PROBLEM TO SOLVE | Looking at the data below, state how many lines contain "agent". No other words are wanted.

::: LISTED ENTRIES

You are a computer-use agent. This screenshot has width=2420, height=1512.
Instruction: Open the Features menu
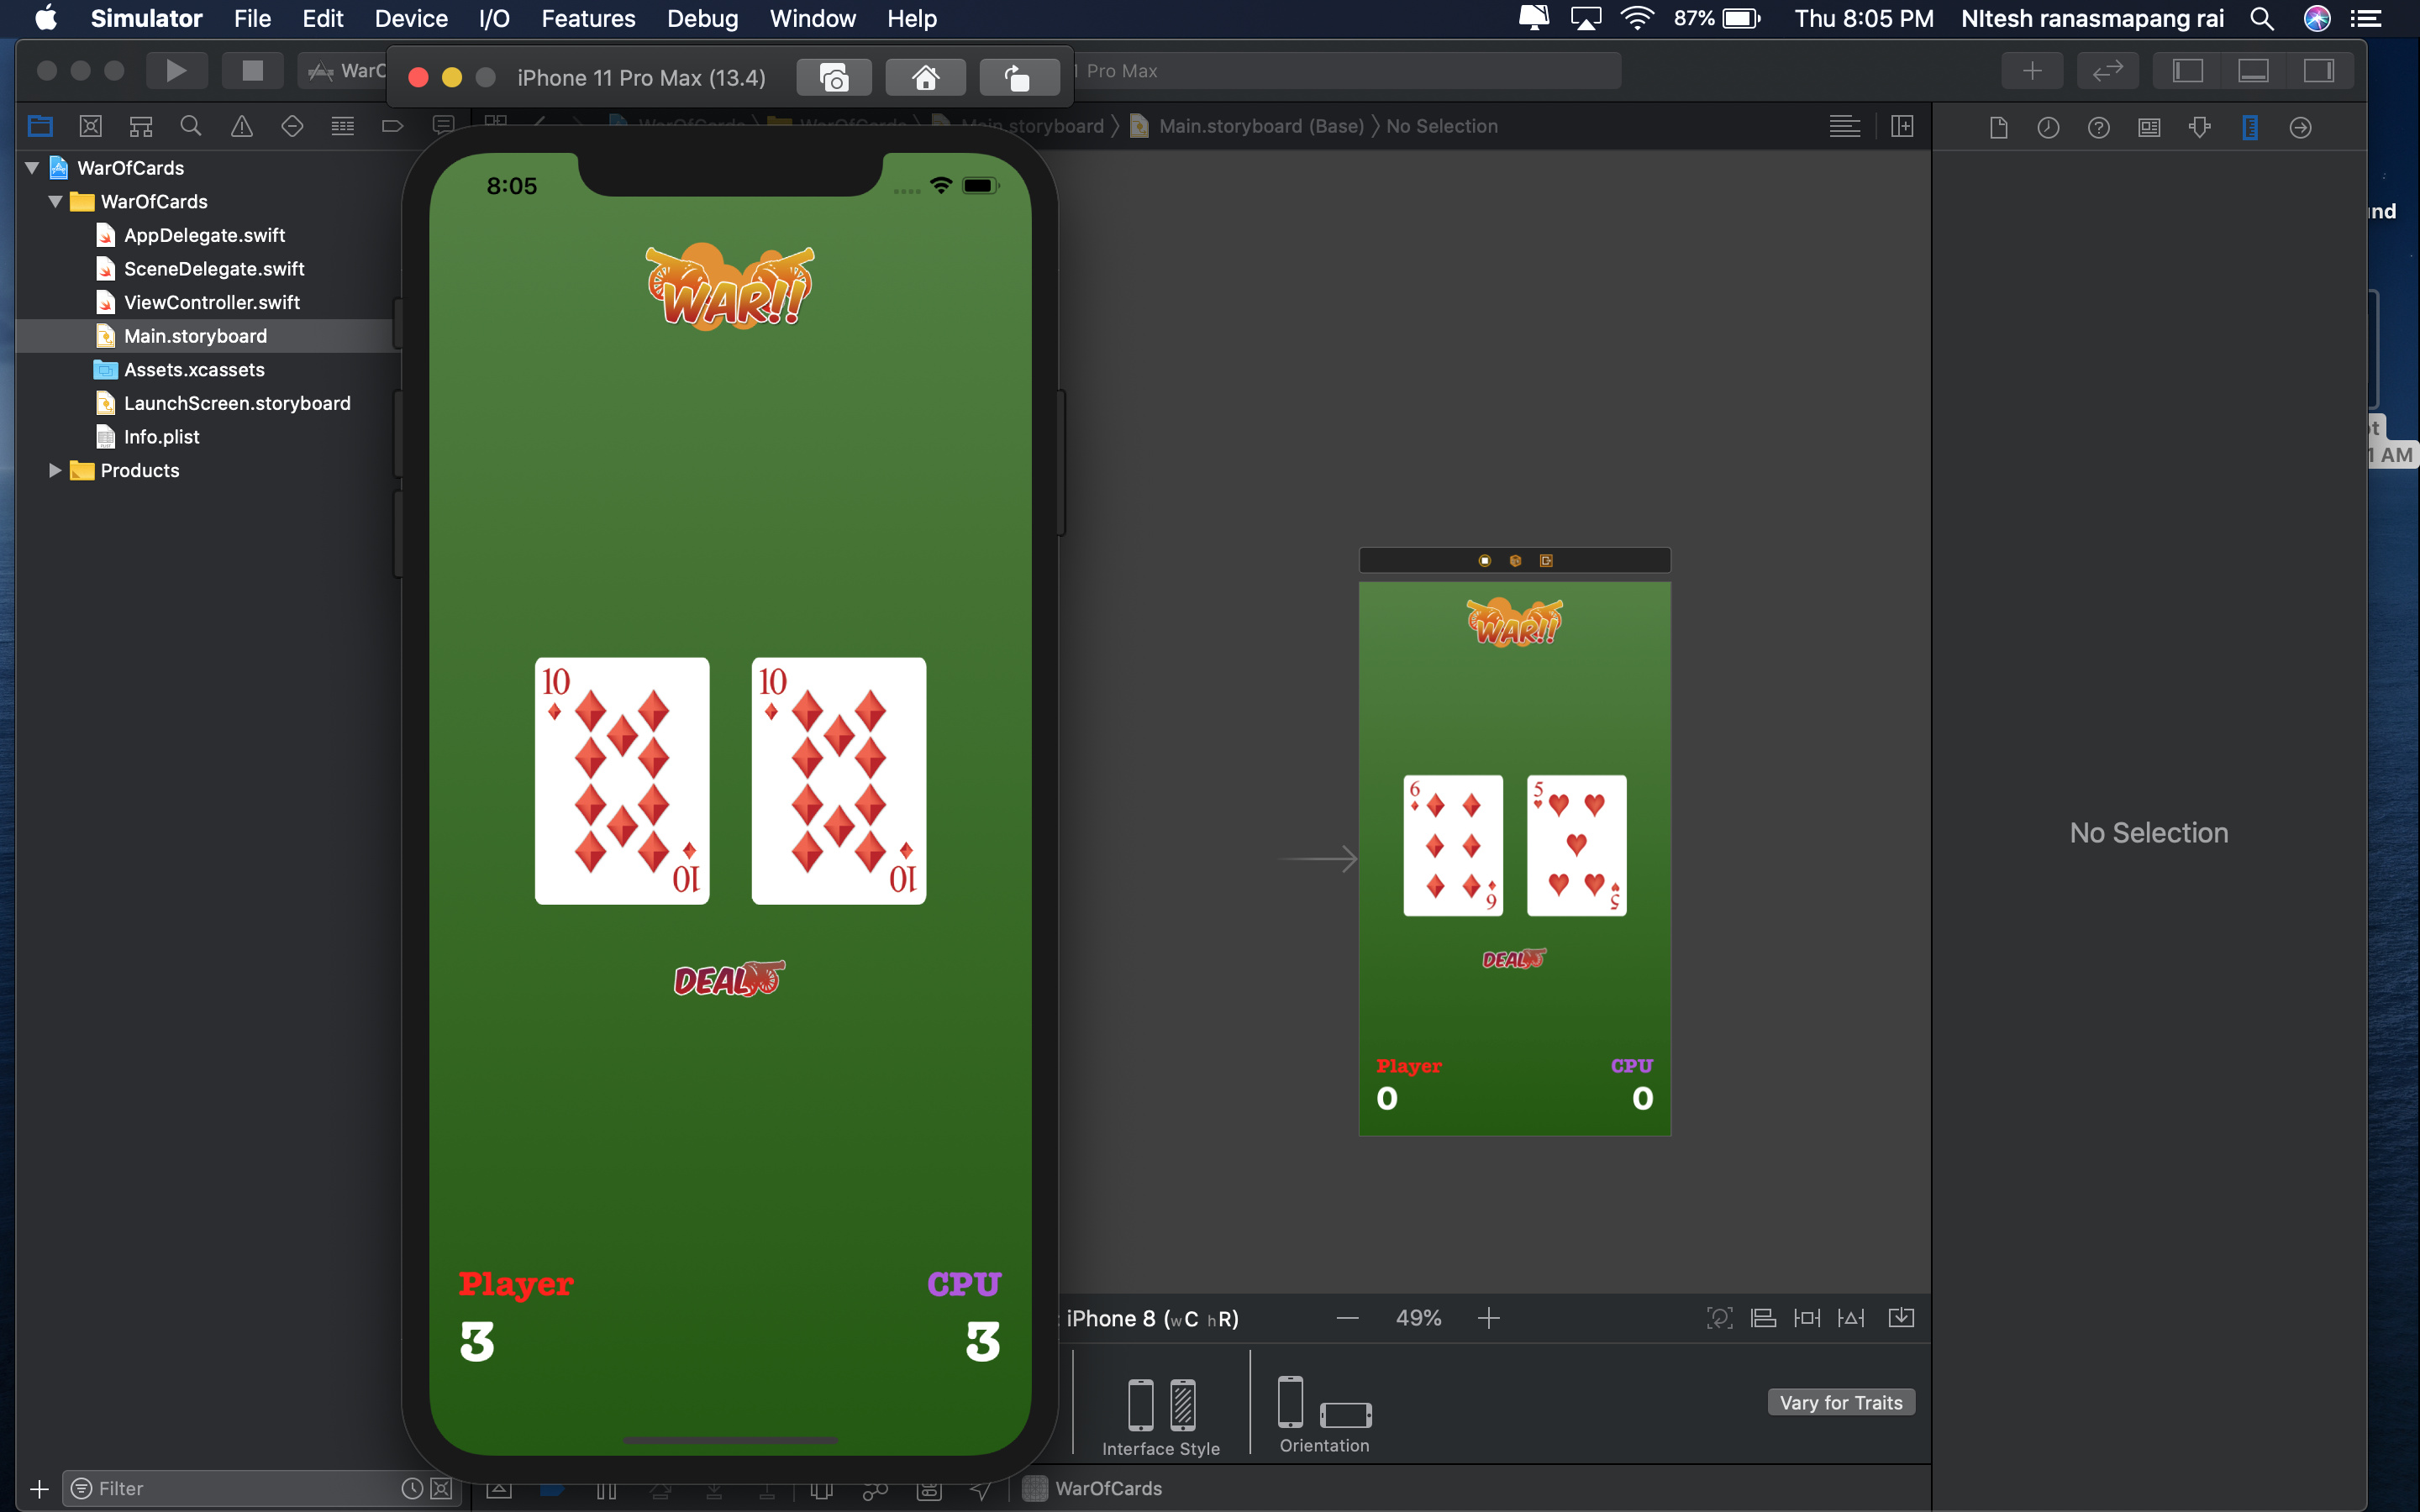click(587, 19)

::::::
::: LISTED ENTRIES

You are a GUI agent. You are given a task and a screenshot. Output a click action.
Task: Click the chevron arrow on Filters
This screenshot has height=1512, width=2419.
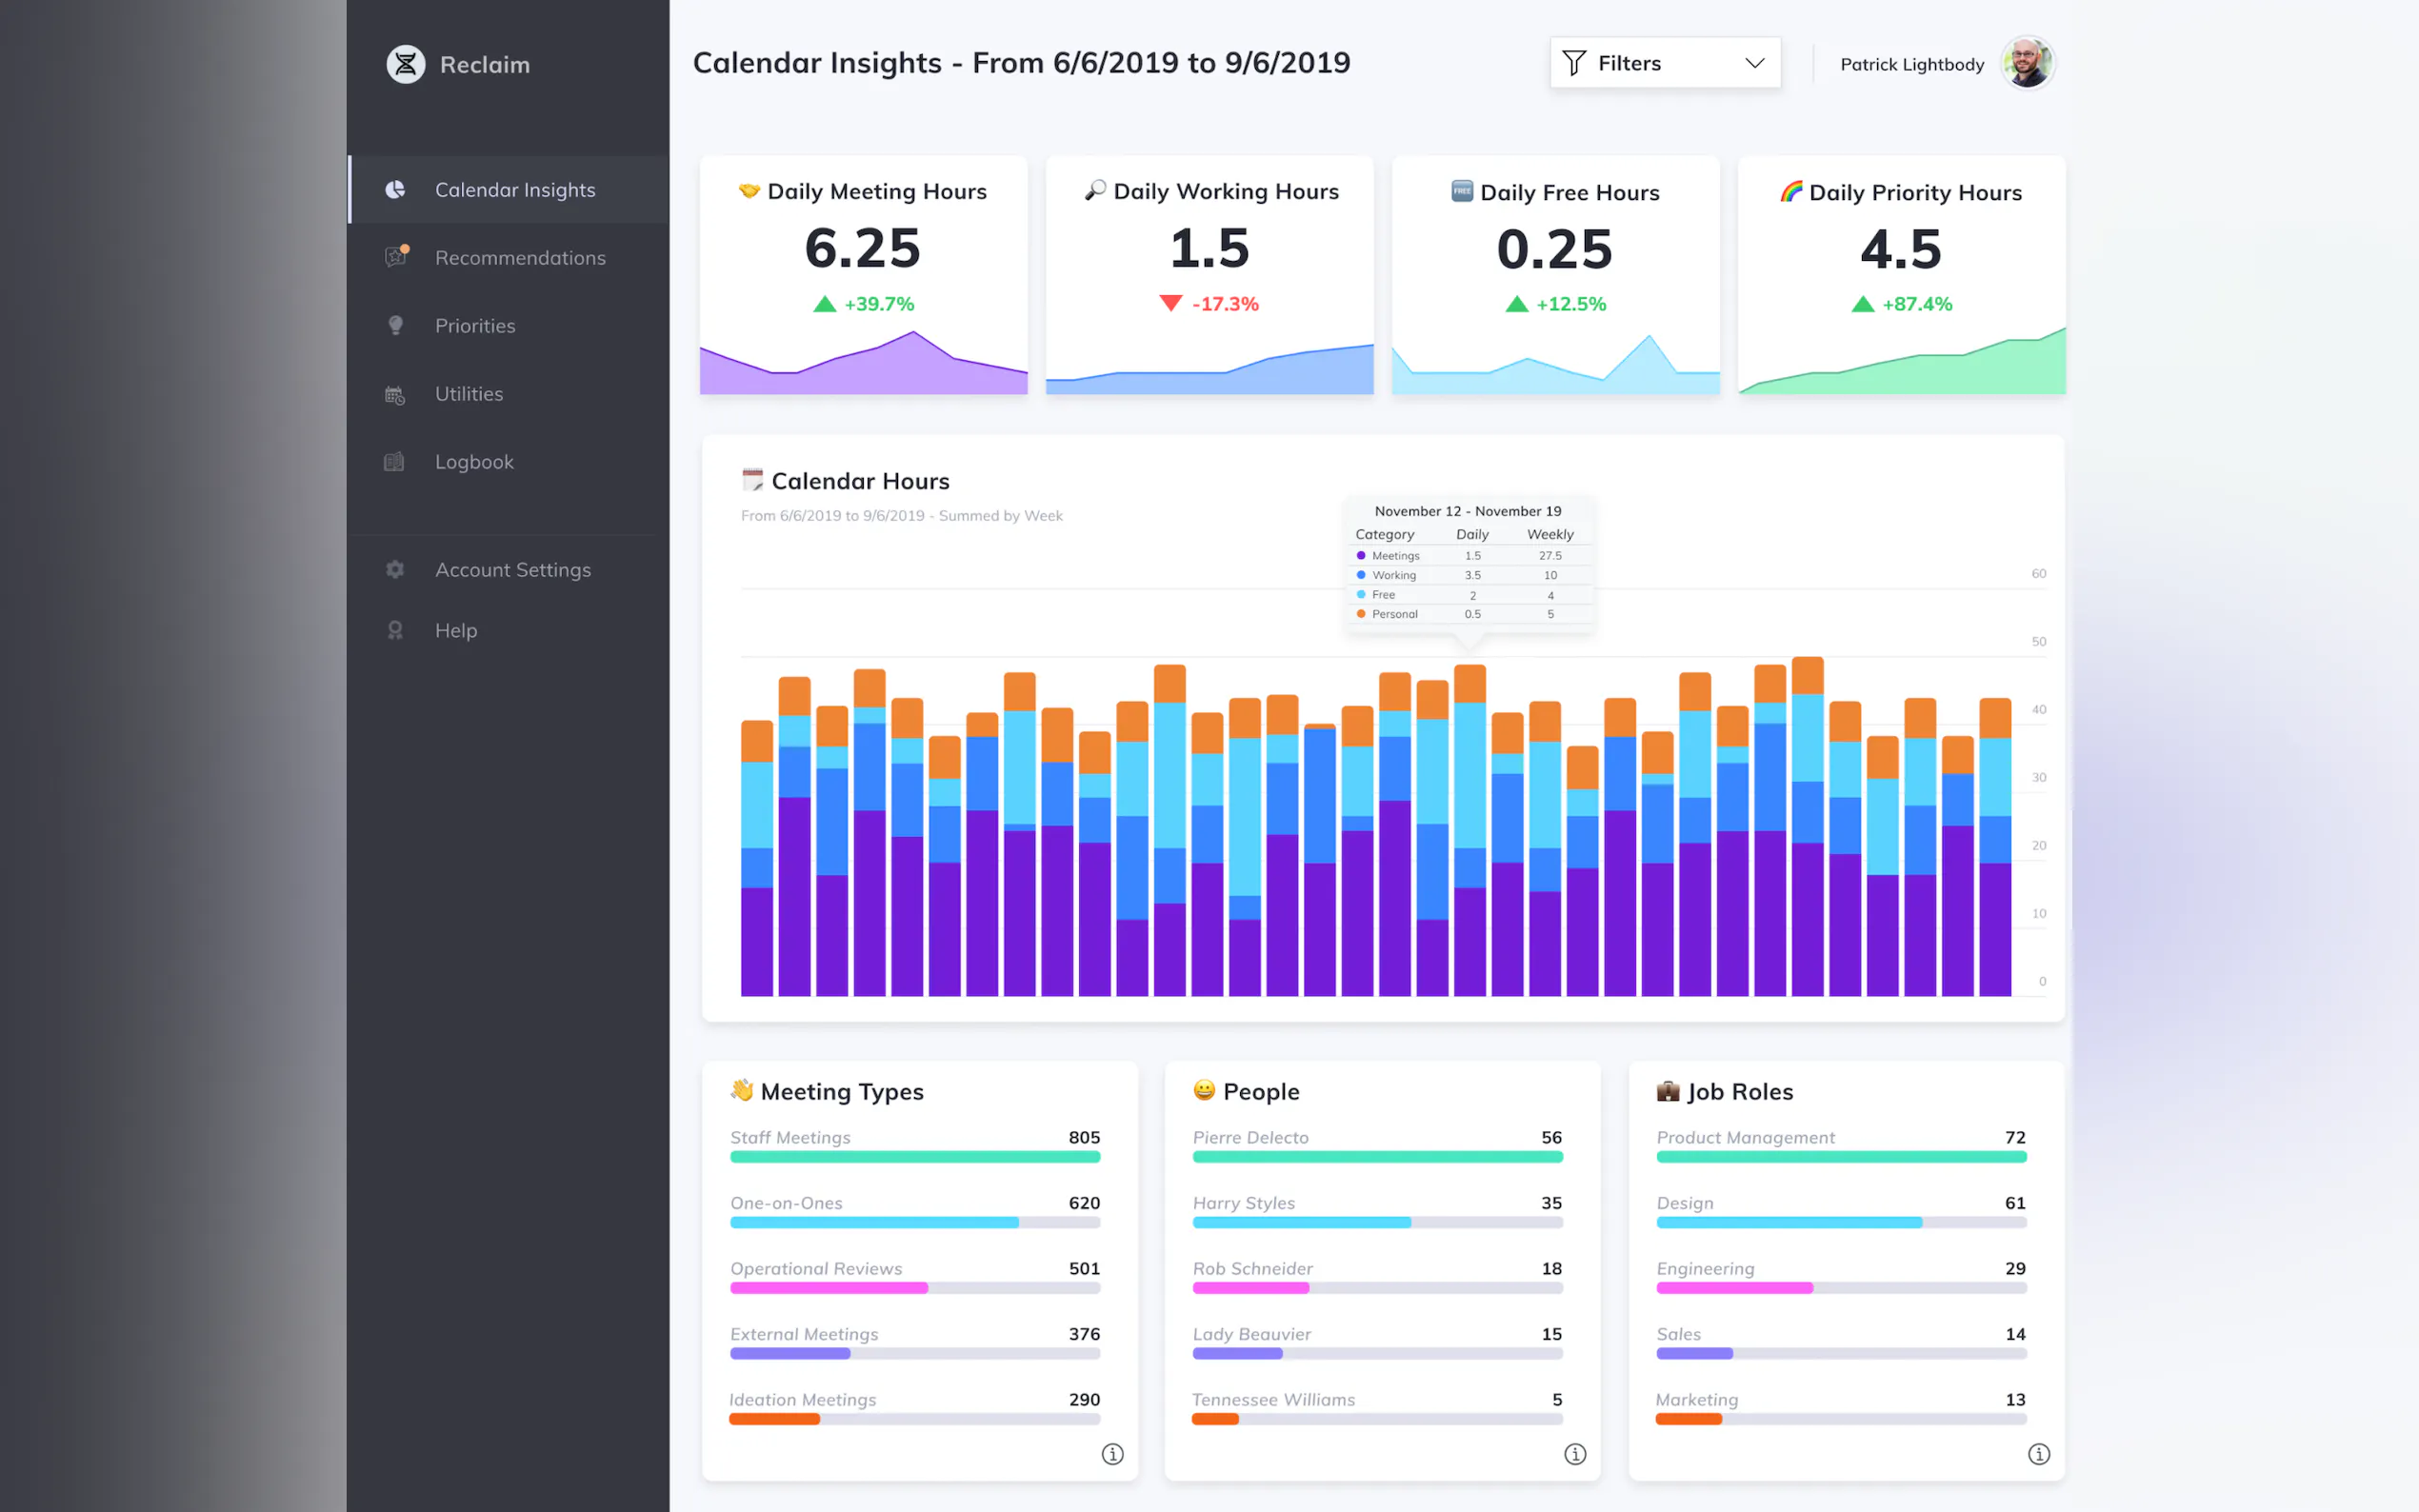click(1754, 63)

::::::

SOLUTION TO THIS PROBLEM | 2